Prison for Profit (2019)

In 2001, South Africa’s first privately run correctional facility, the Mangaung Prison, was opened. G4S, the British multi-billion dollar company, committed to providing a service with the highest standards of justice and care, humane treatment and suitable facilities. However, on execution year zero they realized already that it was a task too expensive. 

There is a fundamental problem in privatizing governmental institutions, of which the Mangaung Prison is a great example. While imprisonment might seem like a logical solution to criminality that can protect the public, rehabilitate the offender, and punish the criminal, these objectives lose ground when imprisonment becomes a private business. The problem with prison privatization is that it no longer addresses the aforementioned traditional intentions. For instance, a government would be interested in lowering the crime rates of its society. But for a private company, more inmates means more profit. A steady inflow of prisoners is a steady financial inflow. 

Rooted within this argument, Prison for Profit (2019) expands on the trinity of state power, the criminal justice system and finance. The documentary illustrates this by showing the consequences of correctional facilities which are outsourced to private international companies. Namely, the psychological and physical torture of inmates, and – although to a lesser extent – guards. 

Given my lack of interest in revising all the torture methods and disturbing testimonies that are exposed in the documentary, I will provide just one example which is nonetheless quite representative; the feeding of antipsychotic drugs to perfectly stable prisoners. To keep their population docile and calm – or asleep -, the Mangaung Prison resorts to drugs such as Clopixol Depot, which are injected to imprisoned persons who rarely show signs of psychosis. ‘I feel like a zombie’ claims an inmate while another screams ‘I’m not a donkey!’ in an attempt to avoid being medicated. 
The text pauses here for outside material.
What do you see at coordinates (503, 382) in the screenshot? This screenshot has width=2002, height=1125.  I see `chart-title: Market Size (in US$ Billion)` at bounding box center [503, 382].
It is a mystery why the documentary dedicates an exclusive focus to specifically South African privatized prisons. The issue Prison for Profit raises is a global, international one. For instance, the correctional system situation in the US is very pressing, which even gained its own term; the ‘prison-industrial complex’. The prison-industrial complex analyses the rapid increase of prison populations in relation to the influence of private prison companies and businesses that profit from these rising numbers. The agents that participate in this relationship are cheap prison labor contractors, construction companies, surveillance technology vendors, lobby groups and lawyers, to name a few. Implicit in their activities is the fact that conceptualizing prisons as a place for rehabilitation is outdated (were prisons ever genuinely concerned with rehabilitation?). Prisons are, rather, yet another instance for business-making. Had Prison for Profit adopted a broader criticism of the justice system, a much richer discussion could have arisen. For instance, it could have resonated with the Netflix documentary 13th (2016) by Ava Duvernay, which exposes the American incarceration system and how it contributes to systemic racism today. 
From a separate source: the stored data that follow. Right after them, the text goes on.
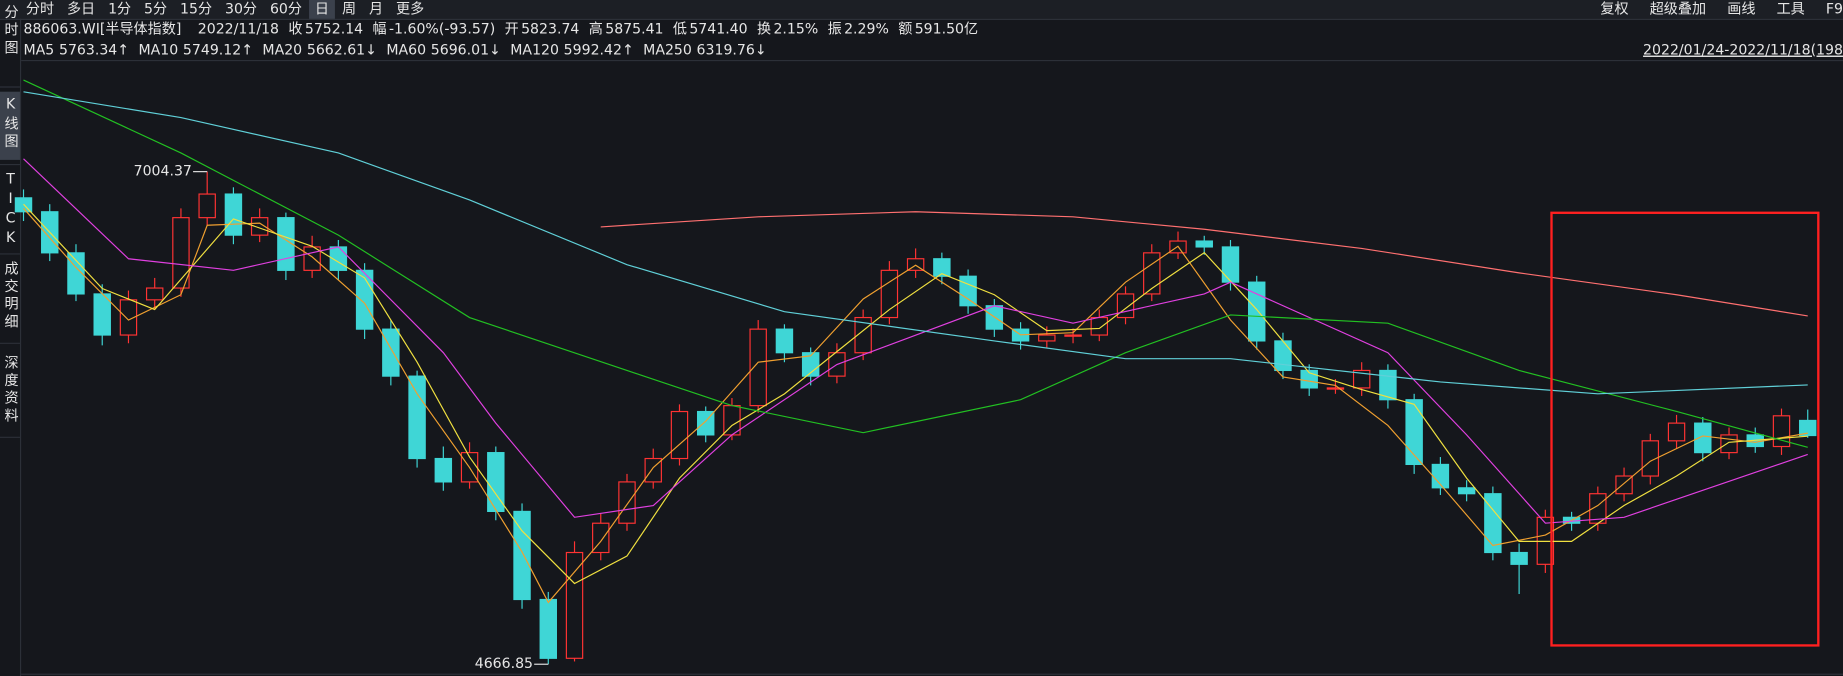  What do you see at coordinates (380, 29) in the screenshot?
I see `quote-label: 幅` at bounding box center [380, 29].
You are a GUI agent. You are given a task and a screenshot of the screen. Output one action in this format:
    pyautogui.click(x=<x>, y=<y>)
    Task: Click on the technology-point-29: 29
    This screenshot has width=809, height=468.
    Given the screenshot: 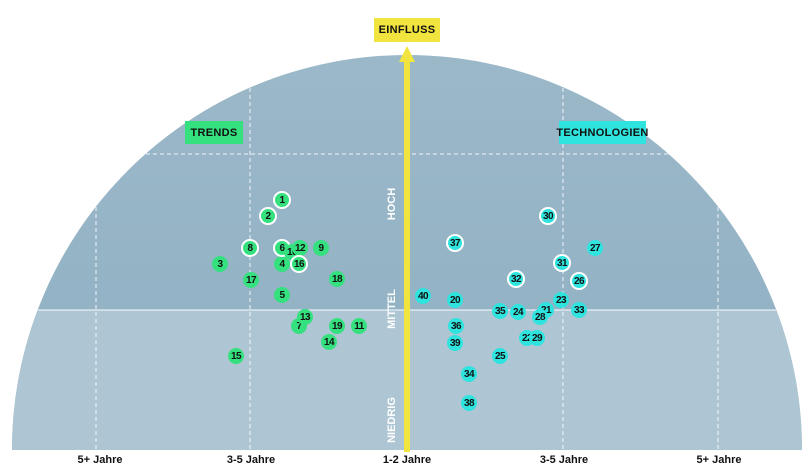 What is the action you would take?
    pyautogui.click(x=537, y=338)
    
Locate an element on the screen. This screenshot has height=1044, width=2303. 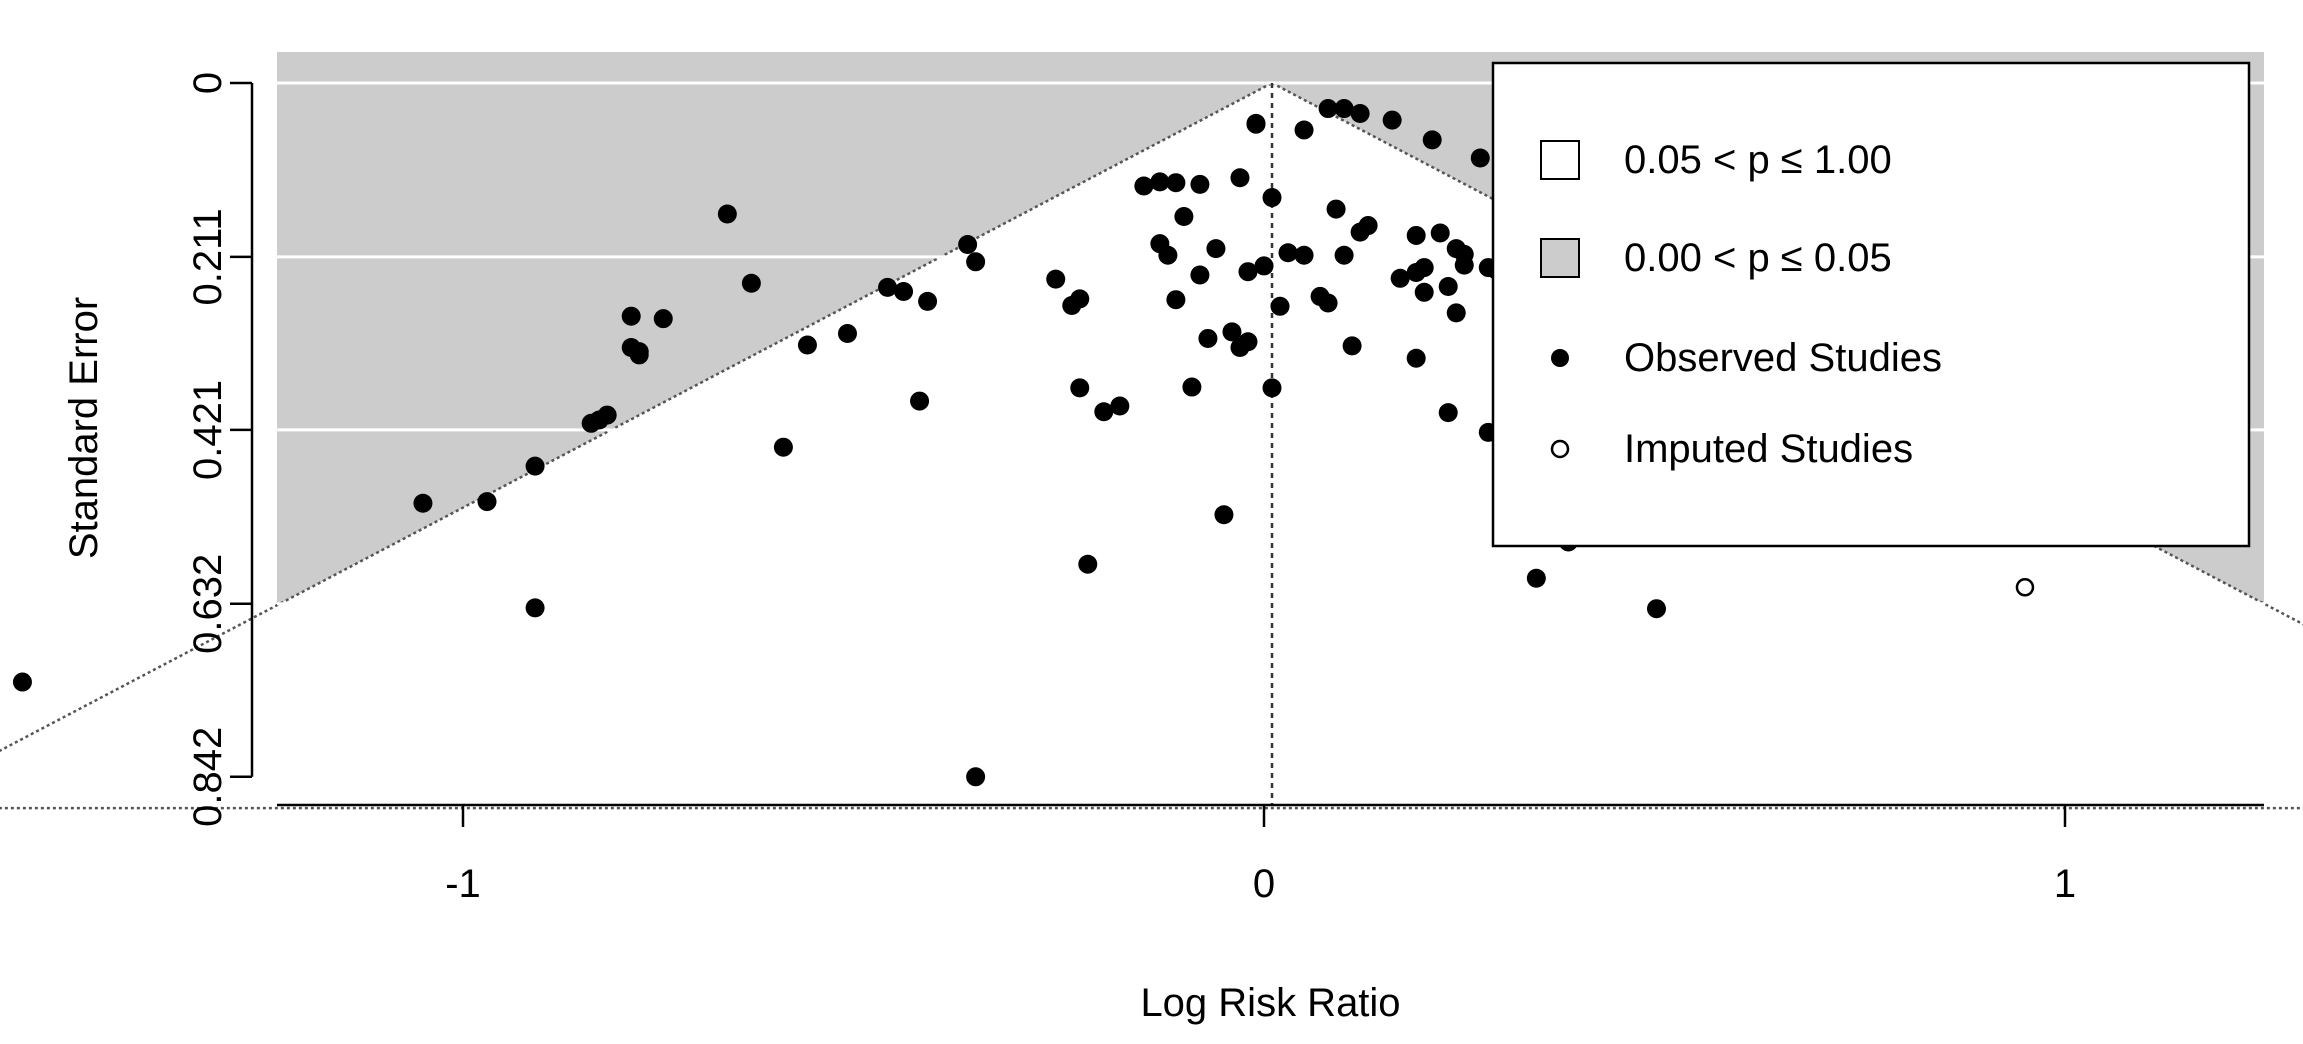
x-axis-title: Log Risk Ratio is located at coordinates (1270, 1003).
Prison for Profit is very clear on its intention to expose G4S, the company responsible for the human rights violations taking place every day in the Mangaung Prison. On a personal note, the intention of the directors – the van Velzen sisters – is perhaps too pervasive in the sense that their style is too ‘journalistic’, while at the same time not having much educational content. A large percentage of the film is dedicated to detailing the methods of torture towards inmates. There is not much story telling, rhetoric, or cinematographic content, which are all elements I enjoy in documentaries. Just like the popular feeling that a ‘meeting could have been an email’, this documentary could have been an article – probably published in The Guardian. This is not to discredit the research in any shape or form, as I believe that any publicity regarding the privatization of prisons is relevant and necessary. It is just a curiosity to me why the chosen format was that of documentary film.